Alle diese Dialogformate – es gibt ja jetzt einige auf Landesebene und sogar ein Beteiligungsportal – sind grundsätzlich eine gute Sache, und wir haben dazu bereits letztes Jahr einen Antrag vorgelegt. Aber sie sind nicht verbindlich und sie sind, genau wie Volksentscheide, lediglich ein Puzzleteil. Richtig ist, dass die direkte Demokratie allein kein Allheilmittel für die Unzufriedenheit der Bevölkerung mit den parlamentarischen Strukturen und Akteuren ist. Allein die Dialogformate sind es aber auch nicht. Beide sind aber ein wichtiger Bestandteil einer vielfältigen Demokratie, die den Bedürfnissen aller Mitglieder der Gesellschaft entspricht und entsprechen muss.

Genau deshalb geht es nicht darum, die Schweiz zu kopieren, sondern von ihr zu lernen. Auch in der Schweiz ist die direkte Demokratie nicht vom Himmel gefallen und nicht von heute auf morgen eingeführt worden, sondern sie hat sich in den Kantonen Anfang des 19. Jahrhunderts und im Bund mit der Gründung 1848 langsam entwickelt.

Zurück zu Sachsen. Anfang der Neunzigerjahre, 1992, wurde hier die Sächsische Verfassung beschlossen. Damals waren wirklich weitsichtige Regelungen getroffen und Rechte festgeschrieben worden. Die Verfassung hat sich ja größtenteils bewährt. Aber wir können uns doch nicht auf den Leistungen der Verfassungsmütter und -väter – einige sitzen hier noch – ausruhen. Wir müssen unsere Demokratie entsprechend den veränderten Prämissen und Anforderungen in der Gesellschaft doch anpassen

und weiterentwickeln, wenn wir sie nicht leichtsinnig aufs Spiel setzen wollen.

Deshalb haben Sie heute mal wieder Gelegenheit, unserem Gesetzentwurf zuzustimmen.

Danke.

(Beifall bei den GRÜNEN und den LINKEN)

Die CDUFraktion; Herr Modschiedler, bitte.

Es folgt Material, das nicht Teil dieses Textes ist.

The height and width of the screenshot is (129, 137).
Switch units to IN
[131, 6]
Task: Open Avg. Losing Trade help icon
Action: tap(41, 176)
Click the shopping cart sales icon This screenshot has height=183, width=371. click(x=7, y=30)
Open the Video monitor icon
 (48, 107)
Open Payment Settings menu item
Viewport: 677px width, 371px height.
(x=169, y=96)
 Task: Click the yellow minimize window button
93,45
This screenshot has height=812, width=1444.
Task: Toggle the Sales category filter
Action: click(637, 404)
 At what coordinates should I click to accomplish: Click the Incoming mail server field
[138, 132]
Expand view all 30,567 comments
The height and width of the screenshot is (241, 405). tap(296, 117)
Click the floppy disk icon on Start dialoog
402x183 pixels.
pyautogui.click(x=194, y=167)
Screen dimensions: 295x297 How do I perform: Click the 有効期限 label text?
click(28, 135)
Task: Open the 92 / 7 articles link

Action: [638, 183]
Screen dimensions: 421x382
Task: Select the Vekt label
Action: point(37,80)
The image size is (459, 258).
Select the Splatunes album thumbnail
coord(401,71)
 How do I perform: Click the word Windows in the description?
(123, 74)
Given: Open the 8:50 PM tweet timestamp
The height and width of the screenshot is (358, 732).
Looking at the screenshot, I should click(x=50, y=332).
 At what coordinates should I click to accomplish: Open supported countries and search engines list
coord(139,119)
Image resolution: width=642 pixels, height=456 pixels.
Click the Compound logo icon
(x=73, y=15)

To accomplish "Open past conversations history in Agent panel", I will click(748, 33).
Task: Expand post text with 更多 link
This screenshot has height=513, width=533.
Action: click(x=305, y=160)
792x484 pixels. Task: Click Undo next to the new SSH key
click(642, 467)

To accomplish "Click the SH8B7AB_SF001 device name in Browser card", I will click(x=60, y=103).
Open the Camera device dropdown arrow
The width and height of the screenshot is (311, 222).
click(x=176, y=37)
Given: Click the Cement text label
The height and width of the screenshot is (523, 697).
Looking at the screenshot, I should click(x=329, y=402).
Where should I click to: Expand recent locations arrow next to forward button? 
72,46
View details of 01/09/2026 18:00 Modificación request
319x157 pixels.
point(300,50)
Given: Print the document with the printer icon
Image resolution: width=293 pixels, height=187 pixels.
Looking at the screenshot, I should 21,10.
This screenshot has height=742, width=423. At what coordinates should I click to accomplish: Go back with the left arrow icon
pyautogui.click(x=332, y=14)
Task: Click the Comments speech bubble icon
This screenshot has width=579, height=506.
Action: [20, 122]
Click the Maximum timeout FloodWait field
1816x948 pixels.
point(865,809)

Sehr geehrte Frau Präsidentin! Liebe Kolleginnen und Kollegen! In der angesprochenen letzten Ausschusssitzung wurde seitens der einbringenden Fraktion DIE LINKE darauf hingewiesen, dass man mit dem Gesetzentwurf – so schreiben sie – beabsichtige, den Diskussionsprozess zum Thema „Direkte Demokratie“ weiter fortzusetzen.